*** Opening of Document section ***

After some early exchanges, the first really good chance of the period came on a two on one from Nylander and Hyman. Nylander hit Hyman coming in high; Hyman fired the puck just past the post. The Leafs then owned the next fifteen minutes.

The Matthews line had yet another dominant o-zone shift—a great shot by Brown that Greiss saved, a Matthews backhand that sailed through the crease, and then a hooking penalty drawn by Matthews (taken by Kulemin.) Matthews was playing brilliantly and overdue to score. Wonder how that’ll go.

The Leafs struck on the powerplay. Komarov got the puck in the slot and fired a shot close-range; right on cue, Matthews streaked in, picked up the rebound, and backhanded the puck over Greiss to push the lead to 4-1.

An unexpected fight developed shortly after. Connor Carrick hip-checked Ryan Strome; Strome took exception, and the two of them brawled for a bit.

The Leafs pushed the game into laugher territory shortly after the fight. Marner knocked the puck away from Brock Nelson as Nelson tried to exit his own zone. JVR recovered and threw to Bozak, who chipped the puck over Thomas Greiss for goal #5.

5-1 Leafs.

The Leafs still weren’t done. Auston Matthews picked Casey Cizikas’ pocket and threw the puck to Connor Brown in the corner. Connor Brown waited and politely returned the puck to Matthews, who fired it in off Greiss for his second of the night. 6-1. Hoo boy.

The only drama left in the game was whether Auston Matthews was going to get a hat trick. He didn’t do it, but he gave it a hell of a try, shooting falling down on a one-on-two rush. The Leafs, however, scored yet again subsequently. Matt Hunwick fired a point shot that may have been tipped by Matt Martin for the seventh (!) Leafs goal. (The goal, at time of writing, was still officially credited to Hunwick.) Good God.

That was finally the end of it. I like when the Leafs score seven goals. They should do this more.

Thoughts

  • Fun thing about the Leafs tonight is that they totally defied score effects. The first period was close to even, but as the Leafs gained the lead, they took charge in the second and then crushed the Isles flat in the third.
  • Auston Matthews had a virtuoso performance. Two goals, a dominant possession game, and several great shifts, including a number he could have scored on but didn’t. His second goal (the Leafs’ sixth) is the best of the Auston Matthews experience: a pickpocket takeaway and a great finish at short range. Just incredible.
  • Nylander, Marner, and Kadri all also did their jobs very well. A less famous name: Josh Leivo, who had a great three-point night—not to mention a strong Corsi showing (albeit against weak forwards). It’s one game, but Leivo is starting to make it hard to send him back to the press box.
  • Said it before: Leafs often go as Jake Gardiner goes. Gardiner was good tonight. Polak also managed to end up as the only Leaf defender underwater in possession, because he is Polak.
  • Andersen was brilliant in this one, especially in the second, when the game was still up for grabs. Had he been off his game, it’s not totally implausible the Leafs could have gotten derailed and lost this one. With him on it, they were able to shine.
  • Poor John Tavares did his best, leading his team in adjusted CF% and being in on most of their best chances. The broadcast mentioned several times that Tavares is a free agent in summer 2018. I am not getting caught up speculating on that after Stamkos flirted with us and then decided to stay in his marriage, but the Leafs made a nice advertisement for their rookies tonight.
  • A couple of fun numbers tonight: Nazem Kadri has now set his career high in goals (21 and counting), while Frederik Andersen has his 100th career NHL win. Nikita Zaitsev is now second in rookie defenceman scoring, behind only Columbus phenom Zach Werenski.
  • Big win. Though they’re all big games now, aren’t they? Leafs take on the aforementioned Werenski and his Columbus Blue Jackets tomorrow night.

*** Close of Document section ***

[Directions for this task] Could you reproduce the Leafs game recap, everything from "The only drama" down to "Hunwick.) Good God.", updating "hat trick" to "third goal"? The listing has no connection to the Leafs game recap.

*** Opening of Entries shown ***

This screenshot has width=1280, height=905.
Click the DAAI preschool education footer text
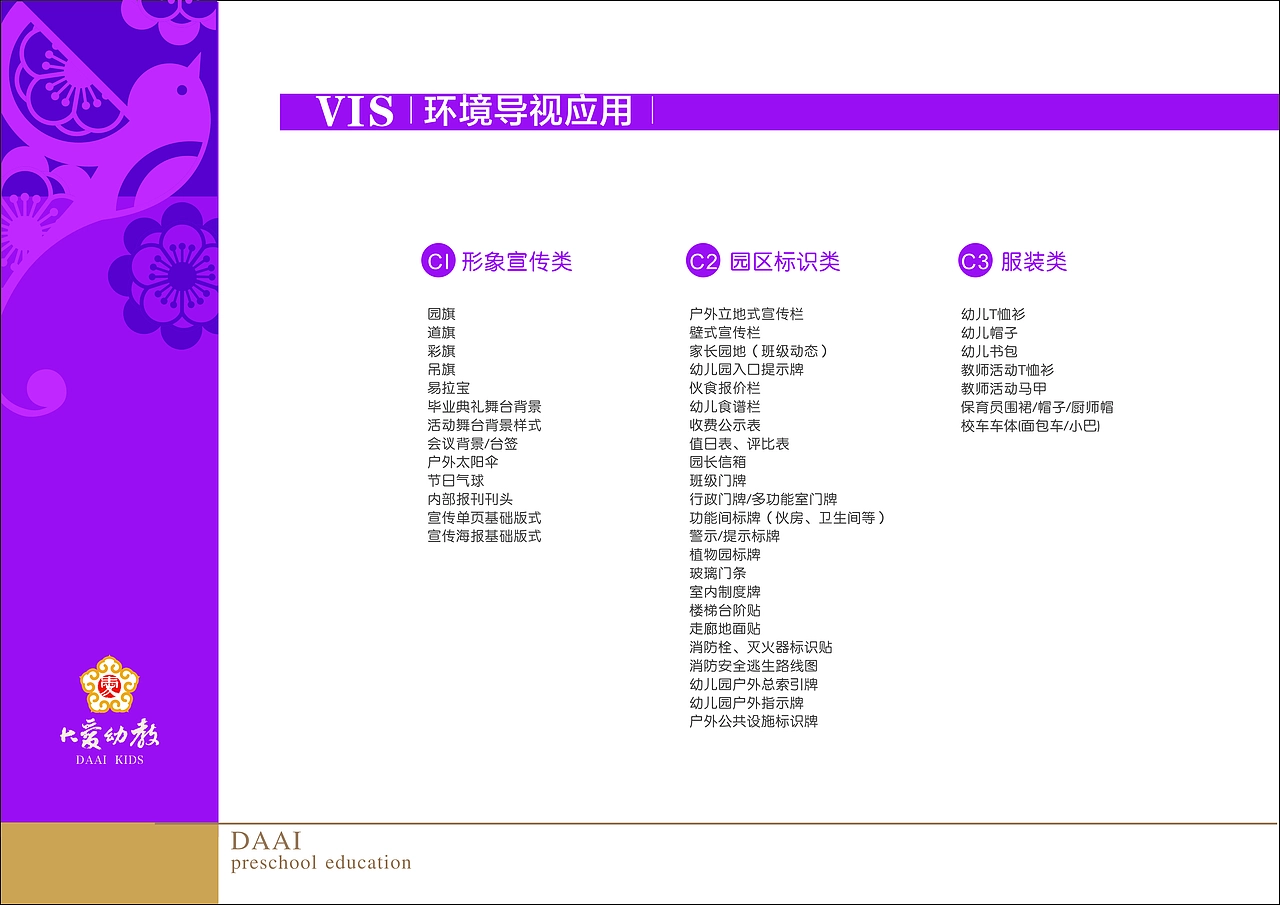click(x=322, y=849)
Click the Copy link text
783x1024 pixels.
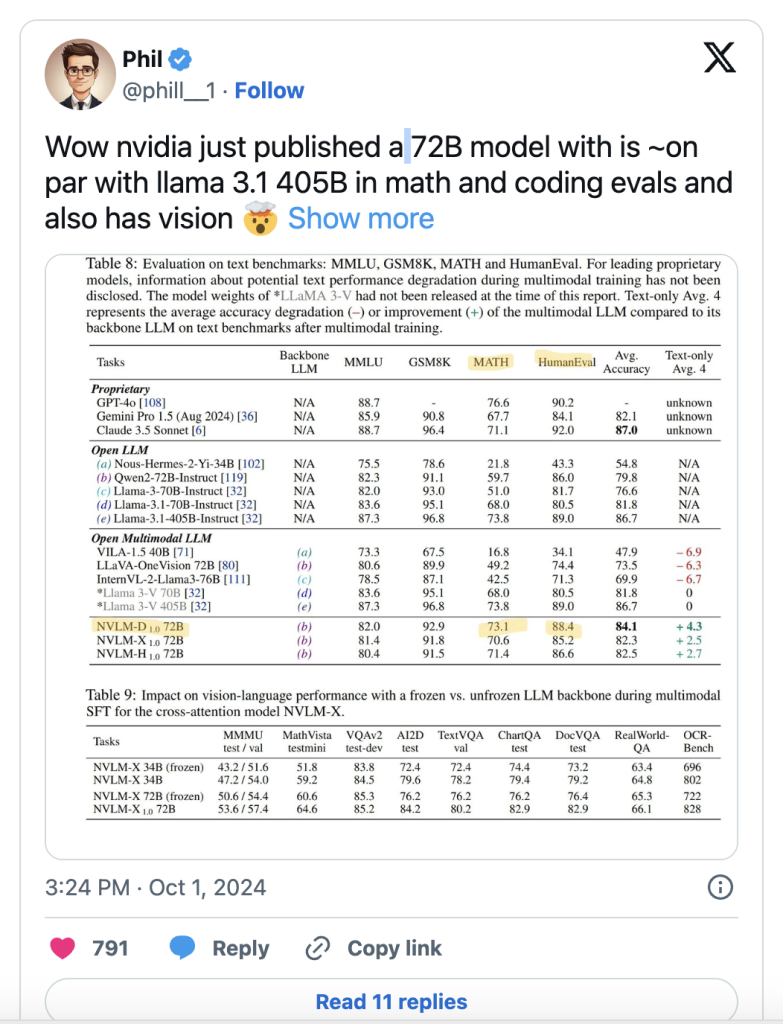[x=395, y=948]
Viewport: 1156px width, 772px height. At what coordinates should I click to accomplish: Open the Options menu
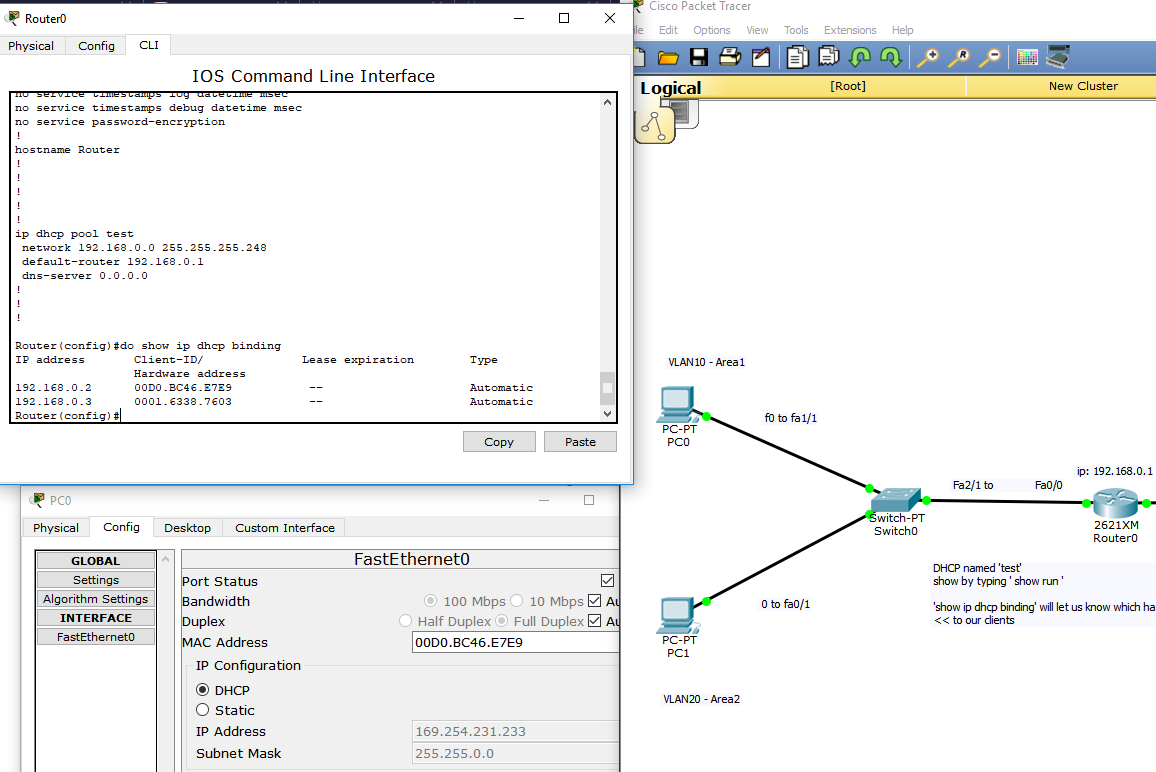[x=711, y=30]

*** Close of Entries shown ***

[Exercise solution]
The only drama left in the game was whether Auston Matthews was going to get a third goal. He didn’t do it, but he gave it a hell of a try, shooting falling down on a one-on-two rush. The Leafs, however, scored yet again subsequently. Matt Hunwick fired a point shot that may have been tipped by Matt Martin for the seventh (!) Leafs goal. (The goal, at time of writing, was still officially credited to Hunwick.) Good God.